Jimmie and the old man, like Indians at a war dance, hopped about the hive, banging the pans fiercely, bees were darting this way and that excitedly, and what appeared to be a sort of ragged lacy shawl slowly rose from the one hive and began swinging this way and that amongst the apple trees.
Several bees from other hives, upset by the racket, zipped around, like scout aeroplanes, zooming and diving, and I backed off because a couple of them bumped into me.
I decided to withdraw to a little distance, as the noise I was making with the dipper and a stick was not really a big noise, nor did it seem to harmonize with the deep sounds Jimmie and the old man were making with their larger vessels.
I turned my back to walk outside the edge of the orchard when I felt, rather than heard, a loud snore.
“Stand still,” roared Jimmie.
And what seemed to be a very thickly and heavy shawl was folded around my head, neck, shoulders. All was dark.
I stood very still. And all around me rang a furious whanging and banging and heavy breathing.
My fingers ached with stiffness. My leg muscles seemed turned to iron. I breathed through my lips, barely open, while a million tickles, like a million electric shocks, ran around the corners of my mouth, my ears, my eyelids.
I felt like the mummy of King Pharaoh, while the band of 500 B.C. played the funeral march on a million drums.
Then I smelt smoke.
And the lacy tickly shawl, of fine lace, of soft, singing cashmere, not chenille, was slowly lifted, wafted from my head.

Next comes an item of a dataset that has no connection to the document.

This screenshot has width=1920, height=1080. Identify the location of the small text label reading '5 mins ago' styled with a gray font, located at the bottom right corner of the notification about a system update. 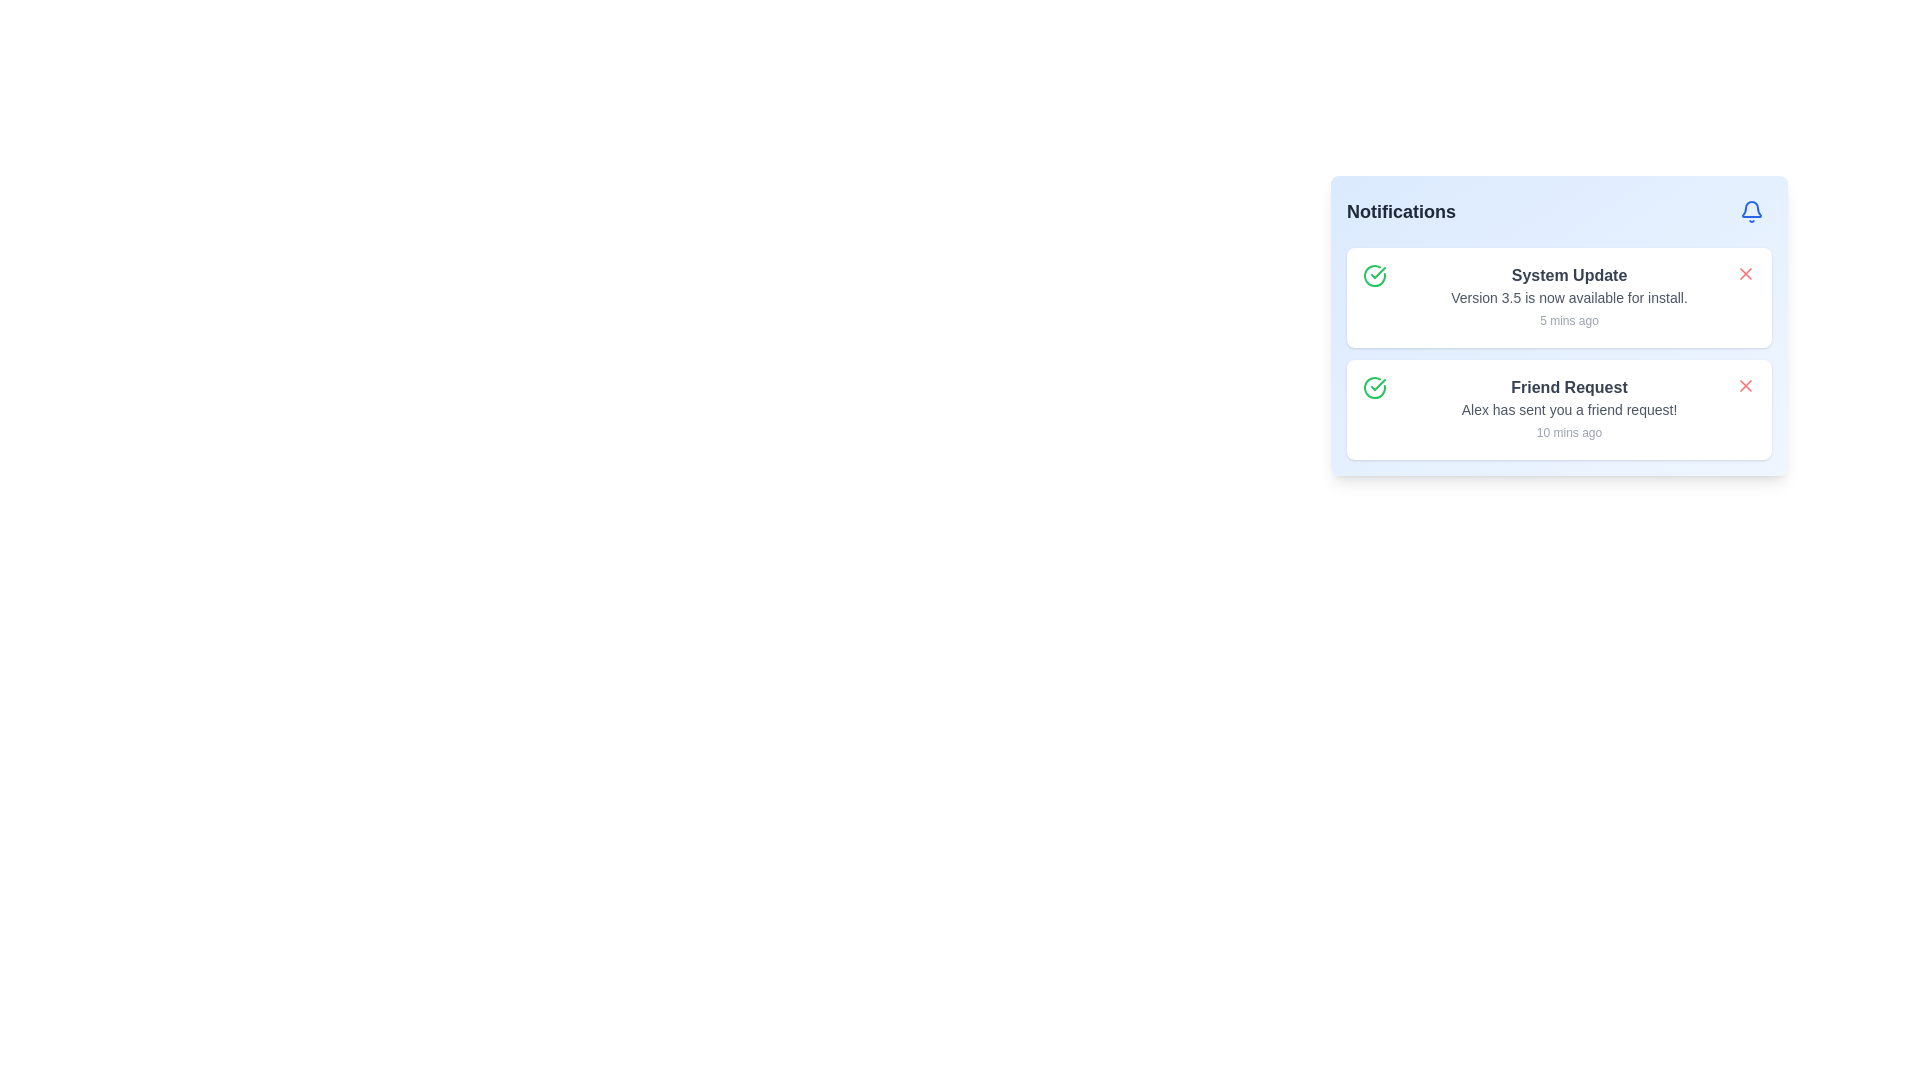
(1568, 319).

I opened one eye. Then the other. I relaxed one finger. Then two. With an effort, like opening a gate, I relaxed one leg.
Jim and the old man and the lady were piously drumming under a tree, while the old man waved a dishpan full of smoking grass from side to side.

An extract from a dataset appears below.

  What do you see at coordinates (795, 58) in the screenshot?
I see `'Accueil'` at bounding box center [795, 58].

I found a thin place in the hedge. I pushed through it. Into the car I stepped, slowly and carefully. All the windows I ran up. I looked cautiously into every corner of the car. I flicked my hair experimentally with my handkerchief.
Presently the old lady came out with a big handful of lilacs.
“Are you married?” she inquired when I opened the door a little.
“If I remember rightly,” I said.
“She’d like these,” said the old lady. “They are an old-fashioned kind.”
“Would they attract bees into the car?” I asked.
“Dear, no,” said the old lady. “The bees are much too busy now to think of lilacs. Once when I was a girl I had then swarm on me.”
“Does it happen often?” I asked.
“No, but it is considered a very lucky sign,” she said. “Were you stung at all?”
“Maybe I’ll begin to feel it a little later, when I can feel anything,” I said.
Jimmie came out with a blue pail of honey for me.
“You saved them from getting away on me,” said the old man. “There’s a pail for you.”
“If I had been out on the road,” I said, “they’d have been my bees.”
“You’re right,” cried the old man.
“Well, I’d have given them back to you,” I assured him.
And I covered the lilacs with my rain slicker and we drove on about our lawful business, which was fishing.
Editor’s Notes: I’m not sure why he would use the phrase, the “Dracula Shivers”, but the Bela Lugosi Dracula movie did come out only a few years earlier in 1931.
Palgrave, Ontario is still a fairly rural area in north Peel County.